Hazır ol vaktinde Nemçe kralı
Yer götürmez asker ile geliyor
“Yer götürmez”, yani toprak bile taşımıyor o kadar çok askeri var.
Patriklerin inmiş tahttan diyorlar
Bir halife kalmış o da geliyor
Yetmiş bin var siyah postal giyecek
Seksen bin var Allah Allah diyecek
Doksan bin var tatlı cana kıyacak
Yüz bini de Tatar Han’dan geliyor
Gelen Ahmet Paşam kendidir kendi
Altmış bin dal-kılıç küsuru cündi
Kaçma kafir kaçma ölümün şimdi
Hacı Bektaş Veli kalkmış geliyor
Şevketli efendim Sultanım vezir
Altmış bin kılıçlı yanında hazır
Deryalar üstünde boz atlı Hızır
Benli Boza binmiş o da geliyor
Karac’oğlan der ki burda durulmaz
Güler yüze, tatlı cana doyulmaz
Gökteki yıldızdan çoktur sayılmaz
Yedi iklim dört köşeden geliyor
“Burda durulmaz” diyor adam.
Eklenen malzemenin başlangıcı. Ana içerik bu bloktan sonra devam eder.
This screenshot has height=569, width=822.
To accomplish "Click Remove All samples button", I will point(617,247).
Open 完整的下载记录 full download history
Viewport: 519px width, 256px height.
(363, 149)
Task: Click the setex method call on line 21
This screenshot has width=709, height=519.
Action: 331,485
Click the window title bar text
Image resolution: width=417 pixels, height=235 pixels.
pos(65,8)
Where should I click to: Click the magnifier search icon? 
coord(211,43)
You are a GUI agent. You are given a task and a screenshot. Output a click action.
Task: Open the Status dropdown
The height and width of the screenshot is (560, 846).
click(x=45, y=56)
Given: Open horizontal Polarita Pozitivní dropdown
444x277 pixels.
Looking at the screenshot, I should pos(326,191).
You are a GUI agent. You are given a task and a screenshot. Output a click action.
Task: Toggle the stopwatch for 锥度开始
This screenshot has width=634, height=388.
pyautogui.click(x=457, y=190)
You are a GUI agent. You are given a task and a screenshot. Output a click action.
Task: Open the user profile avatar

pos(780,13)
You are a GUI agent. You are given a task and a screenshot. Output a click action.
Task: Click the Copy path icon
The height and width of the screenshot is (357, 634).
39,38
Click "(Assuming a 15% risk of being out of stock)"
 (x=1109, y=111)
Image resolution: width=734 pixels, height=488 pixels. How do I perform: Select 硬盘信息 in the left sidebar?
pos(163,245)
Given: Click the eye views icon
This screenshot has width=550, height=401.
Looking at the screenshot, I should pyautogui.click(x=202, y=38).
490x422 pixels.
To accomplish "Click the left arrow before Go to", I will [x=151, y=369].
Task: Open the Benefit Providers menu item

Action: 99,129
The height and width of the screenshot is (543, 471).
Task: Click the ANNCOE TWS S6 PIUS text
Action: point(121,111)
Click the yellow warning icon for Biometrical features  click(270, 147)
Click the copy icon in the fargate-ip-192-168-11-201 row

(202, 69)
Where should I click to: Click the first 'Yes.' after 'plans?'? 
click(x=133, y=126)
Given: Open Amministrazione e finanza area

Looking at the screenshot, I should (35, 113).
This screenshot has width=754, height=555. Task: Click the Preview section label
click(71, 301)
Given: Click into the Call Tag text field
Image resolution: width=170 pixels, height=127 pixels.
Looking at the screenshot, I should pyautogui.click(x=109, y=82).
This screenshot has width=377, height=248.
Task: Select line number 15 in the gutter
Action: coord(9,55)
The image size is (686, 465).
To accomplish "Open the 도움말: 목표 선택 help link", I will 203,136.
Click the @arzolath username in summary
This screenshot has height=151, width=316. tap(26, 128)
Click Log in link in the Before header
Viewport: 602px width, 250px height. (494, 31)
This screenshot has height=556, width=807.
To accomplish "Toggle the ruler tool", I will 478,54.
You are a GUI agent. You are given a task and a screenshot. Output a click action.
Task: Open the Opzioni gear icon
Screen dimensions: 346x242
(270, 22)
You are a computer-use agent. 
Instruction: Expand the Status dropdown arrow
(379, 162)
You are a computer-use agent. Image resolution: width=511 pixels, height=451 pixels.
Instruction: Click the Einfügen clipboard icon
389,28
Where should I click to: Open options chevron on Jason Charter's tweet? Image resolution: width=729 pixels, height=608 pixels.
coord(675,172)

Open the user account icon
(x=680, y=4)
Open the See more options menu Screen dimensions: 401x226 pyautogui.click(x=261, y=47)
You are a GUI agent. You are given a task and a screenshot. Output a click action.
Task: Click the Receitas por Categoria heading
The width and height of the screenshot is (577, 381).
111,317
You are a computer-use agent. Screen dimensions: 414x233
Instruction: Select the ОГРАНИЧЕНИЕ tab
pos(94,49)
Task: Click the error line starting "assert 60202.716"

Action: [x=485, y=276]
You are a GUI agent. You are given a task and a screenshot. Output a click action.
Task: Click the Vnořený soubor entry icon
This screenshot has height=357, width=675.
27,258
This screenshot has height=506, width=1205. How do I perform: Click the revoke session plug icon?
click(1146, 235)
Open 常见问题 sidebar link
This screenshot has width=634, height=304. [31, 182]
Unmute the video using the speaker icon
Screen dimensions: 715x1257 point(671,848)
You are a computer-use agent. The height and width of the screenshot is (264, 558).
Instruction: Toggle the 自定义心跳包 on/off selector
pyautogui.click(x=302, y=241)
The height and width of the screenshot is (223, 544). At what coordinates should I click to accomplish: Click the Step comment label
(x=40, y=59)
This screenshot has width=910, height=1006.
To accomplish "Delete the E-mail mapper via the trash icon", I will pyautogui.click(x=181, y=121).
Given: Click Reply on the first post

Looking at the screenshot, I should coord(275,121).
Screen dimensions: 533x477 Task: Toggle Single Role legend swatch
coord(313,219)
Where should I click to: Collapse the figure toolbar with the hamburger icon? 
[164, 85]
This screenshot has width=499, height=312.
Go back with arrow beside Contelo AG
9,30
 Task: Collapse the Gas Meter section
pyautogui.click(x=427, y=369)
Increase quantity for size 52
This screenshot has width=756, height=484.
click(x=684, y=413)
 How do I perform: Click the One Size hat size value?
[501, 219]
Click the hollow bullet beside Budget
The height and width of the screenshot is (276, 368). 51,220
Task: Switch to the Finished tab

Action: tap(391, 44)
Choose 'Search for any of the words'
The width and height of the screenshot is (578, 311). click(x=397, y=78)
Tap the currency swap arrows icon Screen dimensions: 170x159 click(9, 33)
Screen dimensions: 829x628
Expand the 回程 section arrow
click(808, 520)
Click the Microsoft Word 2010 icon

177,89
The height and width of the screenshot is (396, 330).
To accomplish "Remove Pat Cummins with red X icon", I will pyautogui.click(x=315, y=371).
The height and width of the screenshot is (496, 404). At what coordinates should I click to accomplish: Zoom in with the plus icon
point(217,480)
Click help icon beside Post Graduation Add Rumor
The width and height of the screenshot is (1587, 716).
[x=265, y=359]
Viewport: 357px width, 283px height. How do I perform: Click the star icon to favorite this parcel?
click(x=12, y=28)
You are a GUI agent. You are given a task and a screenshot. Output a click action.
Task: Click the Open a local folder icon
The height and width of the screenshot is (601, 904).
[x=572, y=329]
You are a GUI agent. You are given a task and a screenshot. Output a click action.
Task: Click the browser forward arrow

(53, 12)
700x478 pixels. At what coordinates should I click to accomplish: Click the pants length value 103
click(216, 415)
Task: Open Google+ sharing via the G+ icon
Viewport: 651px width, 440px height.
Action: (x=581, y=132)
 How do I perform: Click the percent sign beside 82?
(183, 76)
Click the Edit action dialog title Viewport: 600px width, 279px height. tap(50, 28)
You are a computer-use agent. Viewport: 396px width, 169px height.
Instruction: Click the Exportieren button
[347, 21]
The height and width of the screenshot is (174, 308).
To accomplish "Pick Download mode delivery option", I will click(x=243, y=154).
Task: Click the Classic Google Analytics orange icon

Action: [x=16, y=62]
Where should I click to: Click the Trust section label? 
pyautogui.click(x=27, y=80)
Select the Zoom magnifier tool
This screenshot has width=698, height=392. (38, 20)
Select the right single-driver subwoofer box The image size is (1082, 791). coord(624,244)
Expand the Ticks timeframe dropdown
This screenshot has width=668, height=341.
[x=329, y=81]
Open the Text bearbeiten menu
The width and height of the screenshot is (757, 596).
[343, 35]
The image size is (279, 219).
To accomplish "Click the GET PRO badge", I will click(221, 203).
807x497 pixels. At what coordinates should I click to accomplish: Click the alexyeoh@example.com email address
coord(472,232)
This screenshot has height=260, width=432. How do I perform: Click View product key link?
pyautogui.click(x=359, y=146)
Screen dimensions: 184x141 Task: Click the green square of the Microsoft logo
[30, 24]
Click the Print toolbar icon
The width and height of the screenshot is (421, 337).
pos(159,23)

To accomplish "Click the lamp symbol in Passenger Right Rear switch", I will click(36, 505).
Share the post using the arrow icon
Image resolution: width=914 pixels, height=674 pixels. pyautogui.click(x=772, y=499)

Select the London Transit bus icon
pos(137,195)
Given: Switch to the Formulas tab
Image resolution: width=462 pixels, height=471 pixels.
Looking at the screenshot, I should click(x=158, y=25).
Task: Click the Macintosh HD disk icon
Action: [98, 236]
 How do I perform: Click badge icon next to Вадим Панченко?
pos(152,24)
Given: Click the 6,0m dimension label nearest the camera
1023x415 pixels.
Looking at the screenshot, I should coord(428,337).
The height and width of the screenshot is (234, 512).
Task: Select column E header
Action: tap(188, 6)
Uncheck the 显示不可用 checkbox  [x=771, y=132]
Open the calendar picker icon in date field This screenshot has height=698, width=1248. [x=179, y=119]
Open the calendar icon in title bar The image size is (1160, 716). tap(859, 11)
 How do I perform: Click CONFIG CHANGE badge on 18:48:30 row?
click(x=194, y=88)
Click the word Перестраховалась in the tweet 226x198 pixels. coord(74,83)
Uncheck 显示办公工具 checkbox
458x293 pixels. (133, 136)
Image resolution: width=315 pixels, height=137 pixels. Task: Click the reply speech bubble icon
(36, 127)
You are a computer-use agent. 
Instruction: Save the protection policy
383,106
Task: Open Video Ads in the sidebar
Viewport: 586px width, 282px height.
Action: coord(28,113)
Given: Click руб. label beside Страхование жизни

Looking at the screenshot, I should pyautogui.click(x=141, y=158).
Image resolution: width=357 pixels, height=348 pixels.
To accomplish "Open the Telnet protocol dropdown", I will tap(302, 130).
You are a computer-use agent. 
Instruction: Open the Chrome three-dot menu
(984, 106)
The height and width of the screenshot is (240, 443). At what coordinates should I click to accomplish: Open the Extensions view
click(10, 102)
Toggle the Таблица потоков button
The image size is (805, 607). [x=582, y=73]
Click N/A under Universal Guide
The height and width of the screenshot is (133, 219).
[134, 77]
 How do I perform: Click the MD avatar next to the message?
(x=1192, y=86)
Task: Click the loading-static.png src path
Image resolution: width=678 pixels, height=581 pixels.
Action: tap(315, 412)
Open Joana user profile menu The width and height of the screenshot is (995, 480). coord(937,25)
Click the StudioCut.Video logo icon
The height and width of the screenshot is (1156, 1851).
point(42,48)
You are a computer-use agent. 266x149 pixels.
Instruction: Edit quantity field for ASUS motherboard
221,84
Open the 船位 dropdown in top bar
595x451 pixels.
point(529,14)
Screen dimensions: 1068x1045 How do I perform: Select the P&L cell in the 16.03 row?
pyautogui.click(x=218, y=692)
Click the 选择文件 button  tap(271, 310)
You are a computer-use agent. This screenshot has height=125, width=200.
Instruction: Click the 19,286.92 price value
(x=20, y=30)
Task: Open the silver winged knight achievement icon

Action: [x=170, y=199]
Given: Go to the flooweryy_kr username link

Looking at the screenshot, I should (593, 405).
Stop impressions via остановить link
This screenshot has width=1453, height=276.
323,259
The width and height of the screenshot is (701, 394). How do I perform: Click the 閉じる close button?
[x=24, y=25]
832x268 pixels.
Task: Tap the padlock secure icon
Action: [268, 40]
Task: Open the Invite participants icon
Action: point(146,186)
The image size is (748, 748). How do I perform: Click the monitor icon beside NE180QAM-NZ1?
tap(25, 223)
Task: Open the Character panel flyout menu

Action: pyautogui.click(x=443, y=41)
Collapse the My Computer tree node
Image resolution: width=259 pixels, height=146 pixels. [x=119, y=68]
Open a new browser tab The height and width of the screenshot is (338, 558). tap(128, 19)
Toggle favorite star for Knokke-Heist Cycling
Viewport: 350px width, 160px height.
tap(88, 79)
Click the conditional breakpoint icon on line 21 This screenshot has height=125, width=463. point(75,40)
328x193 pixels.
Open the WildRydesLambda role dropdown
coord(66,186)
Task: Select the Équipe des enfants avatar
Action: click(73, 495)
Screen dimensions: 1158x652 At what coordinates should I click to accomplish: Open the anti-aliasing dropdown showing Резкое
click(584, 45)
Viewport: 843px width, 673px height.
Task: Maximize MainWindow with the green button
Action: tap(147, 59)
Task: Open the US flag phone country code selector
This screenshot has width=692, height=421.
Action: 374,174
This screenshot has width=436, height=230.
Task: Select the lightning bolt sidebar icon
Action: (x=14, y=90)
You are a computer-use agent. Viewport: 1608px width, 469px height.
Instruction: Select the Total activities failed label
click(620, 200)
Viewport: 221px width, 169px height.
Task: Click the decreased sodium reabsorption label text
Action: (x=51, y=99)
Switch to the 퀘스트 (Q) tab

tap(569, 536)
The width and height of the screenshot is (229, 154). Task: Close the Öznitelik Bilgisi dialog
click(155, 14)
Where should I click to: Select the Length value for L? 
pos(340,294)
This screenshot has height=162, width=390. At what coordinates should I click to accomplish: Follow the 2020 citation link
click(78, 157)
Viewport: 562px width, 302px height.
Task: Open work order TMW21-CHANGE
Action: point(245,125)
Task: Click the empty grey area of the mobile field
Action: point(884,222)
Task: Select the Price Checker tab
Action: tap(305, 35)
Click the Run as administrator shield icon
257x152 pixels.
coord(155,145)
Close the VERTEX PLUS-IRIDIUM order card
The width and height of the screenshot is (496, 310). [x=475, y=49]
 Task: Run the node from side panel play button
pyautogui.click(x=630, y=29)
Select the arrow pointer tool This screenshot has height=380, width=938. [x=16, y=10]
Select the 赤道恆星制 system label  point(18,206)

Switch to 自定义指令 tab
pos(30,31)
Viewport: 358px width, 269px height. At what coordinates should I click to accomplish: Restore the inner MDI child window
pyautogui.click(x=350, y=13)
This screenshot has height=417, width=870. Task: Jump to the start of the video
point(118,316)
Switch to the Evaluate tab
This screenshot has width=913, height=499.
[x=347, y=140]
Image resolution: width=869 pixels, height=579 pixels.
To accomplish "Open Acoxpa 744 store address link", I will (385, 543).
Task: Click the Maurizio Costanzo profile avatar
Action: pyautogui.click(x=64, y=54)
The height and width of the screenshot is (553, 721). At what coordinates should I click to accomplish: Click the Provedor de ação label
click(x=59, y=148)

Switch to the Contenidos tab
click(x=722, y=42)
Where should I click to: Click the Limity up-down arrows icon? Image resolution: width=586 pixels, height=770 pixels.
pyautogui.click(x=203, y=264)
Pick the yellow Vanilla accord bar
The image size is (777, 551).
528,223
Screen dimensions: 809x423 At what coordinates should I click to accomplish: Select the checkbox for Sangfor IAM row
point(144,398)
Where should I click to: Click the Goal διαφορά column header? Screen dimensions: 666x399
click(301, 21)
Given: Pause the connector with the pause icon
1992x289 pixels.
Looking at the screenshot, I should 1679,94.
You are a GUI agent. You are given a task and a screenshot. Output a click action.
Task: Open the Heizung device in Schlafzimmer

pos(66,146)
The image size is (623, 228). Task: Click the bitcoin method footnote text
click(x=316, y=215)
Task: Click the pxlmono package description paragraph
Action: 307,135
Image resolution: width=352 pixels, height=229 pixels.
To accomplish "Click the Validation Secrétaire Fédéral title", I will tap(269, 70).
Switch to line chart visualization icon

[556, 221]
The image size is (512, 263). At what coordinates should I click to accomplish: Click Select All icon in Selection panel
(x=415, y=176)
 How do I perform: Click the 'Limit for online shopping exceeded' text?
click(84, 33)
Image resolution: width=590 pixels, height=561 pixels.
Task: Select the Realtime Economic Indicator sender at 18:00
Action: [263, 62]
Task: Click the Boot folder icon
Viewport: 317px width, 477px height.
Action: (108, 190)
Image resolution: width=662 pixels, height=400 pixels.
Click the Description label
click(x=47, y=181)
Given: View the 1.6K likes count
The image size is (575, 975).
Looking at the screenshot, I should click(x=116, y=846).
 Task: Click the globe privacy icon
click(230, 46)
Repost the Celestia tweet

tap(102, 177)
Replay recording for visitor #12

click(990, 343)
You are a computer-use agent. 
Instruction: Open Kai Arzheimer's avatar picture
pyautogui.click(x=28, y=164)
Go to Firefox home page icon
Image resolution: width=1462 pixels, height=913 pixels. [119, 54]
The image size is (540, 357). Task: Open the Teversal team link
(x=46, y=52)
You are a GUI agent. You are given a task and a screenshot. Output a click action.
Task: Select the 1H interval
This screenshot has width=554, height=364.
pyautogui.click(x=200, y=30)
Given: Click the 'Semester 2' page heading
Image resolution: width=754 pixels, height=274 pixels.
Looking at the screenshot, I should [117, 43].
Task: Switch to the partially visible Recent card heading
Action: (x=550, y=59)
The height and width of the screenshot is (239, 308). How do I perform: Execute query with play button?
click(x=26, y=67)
Yani bu kadar övdüğü, yani kâfirlerin elini kolunu kıpırdatacak hali olmadığını beyan ettikten, sonra bir mü’min olarak… Çünkü çok önemli bir şey. Bizde halk edebiyatı deyince genellikle Alevi-Bektaşi nefesleri, falan filan akla gelir; ama Karacaoğlan Sünni ve de Hanefi bir şairdir. Yani bunu şiirlerini tetkik ettiğiniz zaman anlarsınız. Ama tıpkı 1945 sonrasında galiplerin kendi galibiyetlerine mesnet bulamayışları gibi, o da Osmanlı kültürünün ikiyüzlülüğünden, Osmanlı kültürünün özde çürümüş karakterinden kendini sorumlu tutuyor ve bir mağaraya girip çıkmıyor bir daha.
“Benim yük götürür dermanım mı var” derken, bu işleri insan aklının suiistimaliyle mazerete kavuşturmanın kendisi için bir çıkar yol olmadığını beyan ediyor Karacaoğlan.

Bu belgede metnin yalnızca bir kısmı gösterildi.